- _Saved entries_
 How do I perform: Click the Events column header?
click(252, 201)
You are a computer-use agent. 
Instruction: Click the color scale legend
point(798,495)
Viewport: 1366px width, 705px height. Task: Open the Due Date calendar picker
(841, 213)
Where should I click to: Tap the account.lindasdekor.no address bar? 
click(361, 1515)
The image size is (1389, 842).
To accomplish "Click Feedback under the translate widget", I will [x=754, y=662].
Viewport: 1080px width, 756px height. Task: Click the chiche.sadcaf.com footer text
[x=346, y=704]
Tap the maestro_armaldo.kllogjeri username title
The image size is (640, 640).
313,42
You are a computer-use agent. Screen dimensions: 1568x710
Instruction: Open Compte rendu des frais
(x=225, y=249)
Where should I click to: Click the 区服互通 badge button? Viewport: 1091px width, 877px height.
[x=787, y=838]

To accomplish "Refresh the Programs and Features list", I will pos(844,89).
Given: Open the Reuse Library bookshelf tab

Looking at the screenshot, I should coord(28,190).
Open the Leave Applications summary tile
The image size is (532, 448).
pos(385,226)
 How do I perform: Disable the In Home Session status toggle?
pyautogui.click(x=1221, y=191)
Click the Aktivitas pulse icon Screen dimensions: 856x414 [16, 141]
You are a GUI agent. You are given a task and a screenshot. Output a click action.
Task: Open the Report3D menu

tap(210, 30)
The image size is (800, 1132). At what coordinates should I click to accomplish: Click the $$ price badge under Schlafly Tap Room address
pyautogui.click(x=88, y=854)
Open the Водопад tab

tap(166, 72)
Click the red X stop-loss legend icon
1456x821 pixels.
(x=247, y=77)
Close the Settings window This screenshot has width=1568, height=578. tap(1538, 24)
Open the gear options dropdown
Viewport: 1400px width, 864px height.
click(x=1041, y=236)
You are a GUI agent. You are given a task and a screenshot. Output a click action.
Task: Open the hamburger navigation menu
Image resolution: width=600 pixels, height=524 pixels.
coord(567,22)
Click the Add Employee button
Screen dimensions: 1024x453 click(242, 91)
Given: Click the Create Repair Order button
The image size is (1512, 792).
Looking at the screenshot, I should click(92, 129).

- _YOUR GOAL_
Take the entries above and repeat them verbatim.

- _ANSWER AREA_
 How do I perform: Click the Events column header?
click(252, 201)
You are a computer-use agent. 
Instruction: Click the color scale legend
point(798,495)
Viewport: 1366px width, 705px height. Task: Open the Due Date calendar picker
(841, 213)
Where should I click to: Tap the account.lindasdekor.no address bar? 
click(361, 1515)
The image size is (1389, 842).
To accomplish "Click Feedback under the translate widget", I will [x=754, y=662].
Viewport: 1080px width, 756px height. Task: Click the chiche.sadcaf.com footer text
[x=346, y=704]
Tap the maestro_armaldo.kllogjeri username title
The image size is (640, 640).
313,42
You are a computer-use agent. Screen dimensions: 1568x710
Instruction: Open Compte rendu des frais
(x=225, y=249)
Where should I click to: Click the 区服互通 badge button? Viewport: 1091px width, 877px height.
[x=787, y=838]

To accomplish "Refresh the Programs and Features list", I will pos(844,89).
Given: Open the Reuse Library bookshelf tab

Looking at the screenshot, I should coord(28,190).
Open the Leave Applications summary tile
The image size is (532, 448).
pos(385,226)
 How do I perform: Disable the In Home Session status toggle?
pyautogui.click(x=1221, y=191)
Click the Aktivitas pulse icon Screen dimensions: 856x414 [16, 141]
You are a GUI agent. You are given a task and a screenshot. Output a click action.
Task: Open the Report3D menu

tap(210, 30)
The image size is (800, 1132). At what coordinates should I click to accomplish: Click the $$ price badge under Schlafly Tap Room address
pyautogui.click(x=88, y=854)
Open the Водопад tab

tap(166, 72)
Click the red X stop-loss legend icon
1456x821 pixels.
(x=247, y=77)
Close the Settings window This screenshot has width=1568, height=578. tap(1538, 24)
Open the gear options dropdown
Viewport: 1400px width, 864px height.
click(x=1041, y=236)
You are a GUI agent. You are given a task and a screenshot. Output a click action.
Task: Open the hamburger navigation menu
Image resolution: width=600 pixels, height=524 pixels.
coord(567,22)
Click the Add Employee button
Screen dimensions: 1024x453 click(242, 91)
Given: Click the Create Repair Order button
The image size is (1512, 792).
Looking at the screenshot, I should click(92, 129).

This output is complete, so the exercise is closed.